The ascent of mantle-derived magmas through the continental crust and subsequent magma-crust interactions are commonly preserved in continental magmatic rocks. Here we use in situ crystal chemistry, thermobarometry, and geospeedometry to reconstruct the pressure-temperature-time pathway associated with an Eocene extensional magmatic event in SW Montana. The ~45 Ma Block Mountain basaltic-andesite (~56-58 wt.% SiO₂) contains three texturally and compositionally distinct types of clinopyroxene that equilibrated in distinct P-T environments.
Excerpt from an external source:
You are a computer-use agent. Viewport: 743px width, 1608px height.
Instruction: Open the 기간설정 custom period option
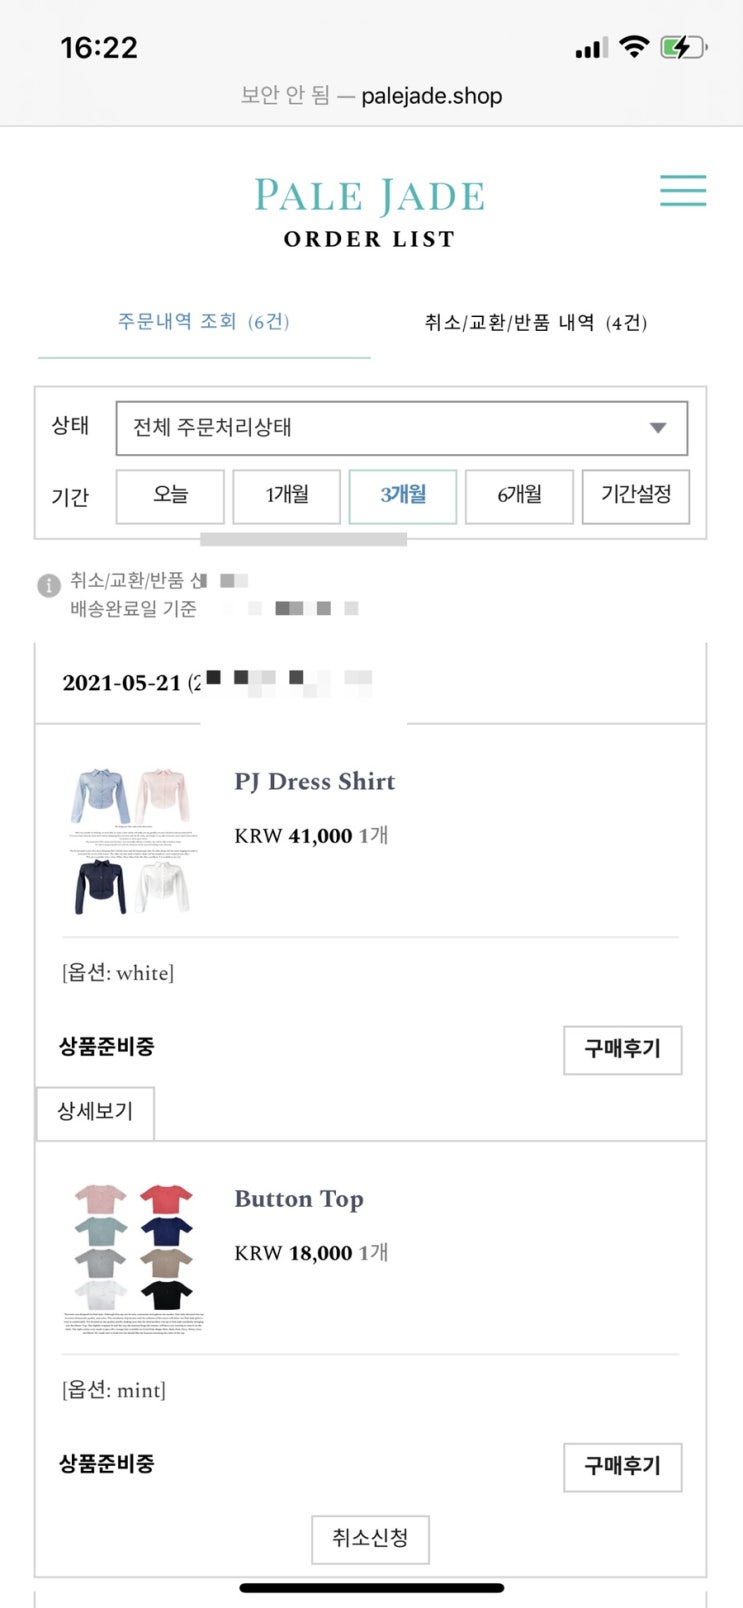(x=635, y=496)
Large (100-500 μm), subhedral clinopyroxene phenocrysts (En₄₈Wo₄₁Fs₁₁) characterized by relatively high Mg# (~82), Al₂O₃ (~5.7 wt.%) and Cr₂O₃ (~0.29 wt.%), are in chemical equilibrium with the bulk-rock basaltic-andesite, and equilibrated at high temperatures and pressures (~1210-1220 °C and 610-940 MPa) consistent with crystallization within the upper mantle. Smaller (<100 μm), euderal to subhedral, clinopyroxene microphenocrysts (En₄₆Wo₃₇Fs₁₇) with notably lower Mg# (~73), Al₂O₃ (~2.5 wt.%), and Cr₂O₃ (~0.20 wt.%) make up ~40% of the basaltic-andesite groundmass (GM), and appear to have crystallized over a larger, lower range of temperatures and pressures (1166-1180 ° C and 380-860 MPa), presumably during ascent through the lower crust (~31-14 km). An additional population of clinopyroxene microphenocrysts (<100 μm; En₄₄Wo₄₀Fs₁₅) is found exclusively in the diffusion coronas (clinopyroxene-glass reaction rims) surrounding resorbed quartz crystals. These microphenocrysts have Mg#s (~74) similar to microphenocrysts in the GM but have significantly lower Al₂O₃ (~0.45 wt.%) and Cr₂O₃ (b.d.l.) concentrations, and crystallized at significantly lower temperatures and pressures (1006-1101 ° C and 140-300 MPa). Corona textures and glass compositions (~73 wt.% SiO₂) indicate that the microphenocrysts formed during the peritectic reaction of quartz and the ascending mafic magma in the upper crust (5-11 km). We utilize crystal growth and diffusion-based element modeling in the groundmass and corona glass to determine (1) the rate at which the mafic magma ascended from the upper mantle to the upper crust (groundmass clinopyroxene), and (2) the timescale over which ascending mafic magma interacted with the upper crust prior to eruption.